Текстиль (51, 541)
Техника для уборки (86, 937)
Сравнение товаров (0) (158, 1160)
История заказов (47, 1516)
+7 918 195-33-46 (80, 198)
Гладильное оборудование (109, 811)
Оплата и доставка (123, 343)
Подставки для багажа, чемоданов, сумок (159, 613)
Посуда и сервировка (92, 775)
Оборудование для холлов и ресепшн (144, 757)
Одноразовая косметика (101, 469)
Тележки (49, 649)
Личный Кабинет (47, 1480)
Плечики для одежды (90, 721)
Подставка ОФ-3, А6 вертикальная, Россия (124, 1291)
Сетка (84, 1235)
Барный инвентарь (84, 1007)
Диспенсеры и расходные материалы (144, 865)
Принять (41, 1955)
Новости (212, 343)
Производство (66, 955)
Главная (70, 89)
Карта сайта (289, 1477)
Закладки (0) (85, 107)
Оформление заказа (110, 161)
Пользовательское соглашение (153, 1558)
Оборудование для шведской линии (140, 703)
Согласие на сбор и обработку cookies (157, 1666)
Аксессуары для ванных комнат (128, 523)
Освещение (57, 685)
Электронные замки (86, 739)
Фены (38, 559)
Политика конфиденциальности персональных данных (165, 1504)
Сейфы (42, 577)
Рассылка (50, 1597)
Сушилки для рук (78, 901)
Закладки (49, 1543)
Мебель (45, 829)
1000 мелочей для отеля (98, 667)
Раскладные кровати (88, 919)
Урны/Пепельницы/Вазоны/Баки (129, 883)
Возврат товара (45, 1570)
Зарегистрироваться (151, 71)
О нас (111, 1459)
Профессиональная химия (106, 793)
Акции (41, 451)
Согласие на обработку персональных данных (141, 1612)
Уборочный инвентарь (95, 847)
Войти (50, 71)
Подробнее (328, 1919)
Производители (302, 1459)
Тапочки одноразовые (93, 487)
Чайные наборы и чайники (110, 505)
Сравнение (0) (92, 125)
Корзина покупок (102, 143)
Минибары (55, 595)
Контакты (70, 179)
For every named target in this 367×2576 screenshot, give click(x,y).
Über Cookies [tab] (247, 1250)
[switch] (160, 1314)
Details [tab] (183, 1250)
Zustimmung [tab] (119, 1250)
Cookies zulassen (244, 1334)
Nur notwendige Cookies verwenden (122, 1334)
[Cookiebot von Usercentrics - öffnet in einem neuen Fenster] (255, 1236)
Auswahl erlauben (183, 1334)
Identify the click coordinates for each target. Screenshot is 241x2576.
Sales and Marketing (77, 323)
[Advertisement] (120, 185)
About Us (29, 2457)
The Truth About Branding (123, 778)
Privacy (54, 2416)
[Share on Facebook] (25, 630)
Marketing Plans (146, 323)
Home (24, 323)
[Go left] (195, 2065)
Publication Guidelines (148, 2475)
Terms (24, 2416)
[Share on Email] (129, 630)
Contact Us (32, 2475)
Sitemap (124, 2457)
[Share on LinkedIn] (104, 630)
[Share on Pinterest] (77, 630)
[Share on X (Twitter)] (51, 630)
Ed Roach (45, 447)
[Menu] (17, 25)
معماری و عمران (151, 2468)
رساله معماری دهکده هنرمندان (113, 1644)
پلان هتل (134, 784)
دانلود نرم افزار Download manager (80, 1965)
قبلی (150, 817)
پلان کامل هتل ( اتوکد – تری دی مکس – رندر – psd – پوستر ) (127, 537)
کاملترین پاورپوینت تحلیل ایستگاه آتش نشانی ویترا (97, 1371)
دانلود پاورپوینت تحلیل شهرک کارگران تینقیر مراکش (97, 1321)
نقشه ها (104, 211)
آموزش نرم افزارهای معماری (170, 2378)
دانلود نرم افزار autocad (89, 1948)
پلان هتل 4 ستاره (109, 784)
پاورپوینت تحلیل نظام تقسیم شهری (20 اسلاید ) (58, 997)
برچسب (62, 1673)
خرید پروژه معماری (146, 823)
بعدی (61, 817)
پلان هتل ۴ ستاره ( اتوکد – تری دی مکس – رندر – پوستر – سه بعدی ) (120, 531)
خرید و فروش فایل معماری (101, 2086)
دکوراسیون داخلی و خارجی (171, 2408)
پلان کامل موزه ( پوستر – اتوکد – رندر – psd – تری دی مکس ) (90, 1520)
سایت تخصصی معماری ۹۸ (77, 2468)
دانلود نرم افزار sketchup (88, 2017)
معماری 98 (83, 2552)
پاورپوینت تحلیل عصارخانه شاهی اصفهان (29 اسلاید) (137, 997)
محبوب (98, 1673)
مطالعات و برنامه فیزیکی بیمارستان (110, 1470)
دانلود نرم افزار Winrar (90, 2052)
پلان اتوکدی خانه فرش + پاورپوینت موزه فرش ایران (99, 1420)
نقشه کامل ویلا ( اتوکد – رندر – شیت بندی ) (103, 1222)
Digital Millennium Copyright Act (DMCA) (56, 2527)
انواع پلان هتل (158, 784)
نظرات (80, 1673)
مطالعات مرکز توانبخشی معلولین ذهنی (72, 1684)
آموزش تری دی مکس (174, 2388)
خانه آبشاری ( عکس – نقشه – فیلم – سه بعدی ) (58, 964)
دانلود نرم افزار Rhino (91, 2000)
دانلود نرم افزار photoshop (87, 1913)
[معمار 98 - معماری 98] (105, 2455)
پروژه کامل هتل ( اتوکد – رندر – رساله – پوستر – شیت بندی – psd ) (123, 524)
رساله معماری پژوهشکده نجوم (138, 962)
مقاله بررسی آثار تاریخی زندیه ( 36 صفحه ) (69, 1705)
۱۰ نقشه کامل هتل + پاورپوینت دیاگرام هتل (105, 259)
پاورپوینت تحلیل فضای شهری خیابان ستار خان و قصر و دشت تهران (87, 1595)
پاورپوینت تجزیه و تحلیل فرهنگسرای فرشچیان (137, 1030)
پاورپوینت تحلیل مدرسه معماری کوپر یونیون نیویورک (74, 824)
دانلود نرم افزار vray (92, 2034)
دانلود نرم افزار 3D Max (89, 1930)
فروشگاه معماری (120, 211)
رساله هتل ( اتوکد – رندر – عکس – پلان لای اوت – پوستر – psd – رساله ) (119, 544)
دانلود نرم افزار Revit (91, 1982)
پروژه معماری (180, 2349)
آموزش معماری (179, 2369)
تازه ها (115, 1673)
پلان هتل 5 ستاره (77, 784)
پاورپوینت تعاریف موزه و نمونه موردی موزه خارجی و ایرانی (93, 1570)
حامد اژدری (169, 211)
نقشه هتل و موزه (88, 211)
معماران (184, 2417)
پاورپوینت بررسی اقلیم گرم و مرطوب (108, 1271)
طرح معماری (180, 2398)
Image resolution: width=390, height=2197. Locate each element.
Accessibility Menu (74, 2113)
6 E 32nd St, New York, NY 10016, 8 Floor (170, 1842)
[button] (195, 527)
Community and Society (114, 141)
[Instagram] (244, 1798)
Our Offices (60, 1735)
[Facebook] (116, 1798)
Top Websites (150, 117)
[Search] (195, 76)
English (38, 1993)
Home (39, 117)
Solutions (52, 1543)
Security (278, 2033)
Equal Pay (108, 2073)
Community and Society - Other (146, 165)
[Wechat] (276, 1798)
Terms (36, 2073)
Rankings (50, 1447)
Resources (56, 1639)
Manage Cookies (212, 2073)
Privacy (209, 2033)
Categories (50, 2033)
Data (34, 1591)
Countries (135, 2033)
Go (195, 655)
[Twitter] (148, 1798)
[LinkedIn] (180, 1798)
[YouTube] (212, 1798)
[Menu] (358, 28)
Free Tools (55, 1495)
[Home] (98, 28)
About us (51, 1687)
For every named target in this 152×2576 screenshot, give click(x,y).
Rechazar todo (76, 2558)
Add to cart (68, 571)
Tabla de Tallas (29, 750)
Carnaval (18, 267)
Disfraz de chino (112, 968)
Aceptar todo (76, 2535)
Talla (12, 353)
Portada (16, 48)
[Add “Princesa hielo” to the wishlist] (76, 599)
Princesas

+++

=== TASK DESCRIPTION ===
Reply with the lines from the first line of the entries through the line that contains "About Us (29, 2457)", repeated exactly with both ends kept, and with nothing else.

=== TASK RESULT ===
Текстиль (51, 541)
Техника для уборки (86, 937)
Сравнение товаров (0) (158, 1160)
История заказов (47, 1516)
+7 918 195-33-46 (80, 198)
Гладильное оборудование (109, 811)
Оплата и доставка (123, 343)
Подставки для багажа, чемоданов, сумок (159, 613)
Посуда и сервировка (92, 775)
Оборудование для холлов и ресепшн (144, 757)
Одноразовая косметика (101, 469)
Тележки (49, 649)
Личный Кабинет (47, 1480)
Плечики для одежды (90, 721)
Подставка ОФ-3, А6 вертикальная, Россия (124, 1291)
Сетка (84, 1235)
Барный инвентарь (84, 1007)
Диспенсеры и расходные материалы (144, 865)
Принять (41, 1955)
Новости (212, 343)
Производство (66, 955)
Главная (70, 89)
Карта сайта (289, 1477)
Закладки (0) (85, 107)
Оформление заказа (110, 161)
Пользовательское соглашение (153, 1558)
Оборудование для шведской линии (140, 703)
Согласие на сбор и обработку cookies (157, 1666)
Аксессуары для ванных комнат (128, 523)
Освещение (57, 685)
Электронные замки (86, 739)
Фены (38, 559)
Политика конфиденциальности персональных данных (165, 1504)
Сейфы (42, 577)
Рассылка (50, 1597)
Сушилки для рук (78, 901)
Закладки (49, 1543)
Мебель (45, 829)
1000 мелочей для отеля (98, 667)
Раскладные кровати (88, 919)
Урны/Пепельницы/Вазоны/Баки (129, 883)
Возврат товара (45, 1570)
Зарегистрироваться (151, 71)
О нас (111, 1459)
Профессиональная химия (106, 793)
Акции (41, 451)
Согласие на обработку персональных данных (141, 1612)
Уборочный инвентарь (95, 847)
Войти (50, 71)
Подробнее (328, 1919)
Производители (302, 1459)
Тапочки одноразовые (93, 487)
Чайные наборы и чайники (110, 505)
Сравнение (0) (92, 125)
Корзина покупок (102, 143)
Минибары (55, 595)
Контакты (70, 179)
For every named target in this 367×2576 screenshot, give click(x,y).
Über Cookies [tab] (247, 1250)
[switch] (160, 1314)
Details [tab] (183, 1250)
Zustimmung [tab] (119, 1250)
Cookies zulassen (244, 1334)
Nur notwendige Cookies verwenden (122, 1334)
[Cookiebot von Usercentrics - öffnet in einem neuen Fenster] (255, 1236)
Auswahl erlauben (183, 1334)
Identify the click coordinates for each target. Screenshot is 241x2576.
Sales and Marketing (77, 323)
[Advertisement] (120, 185)
About Us (29, 2457)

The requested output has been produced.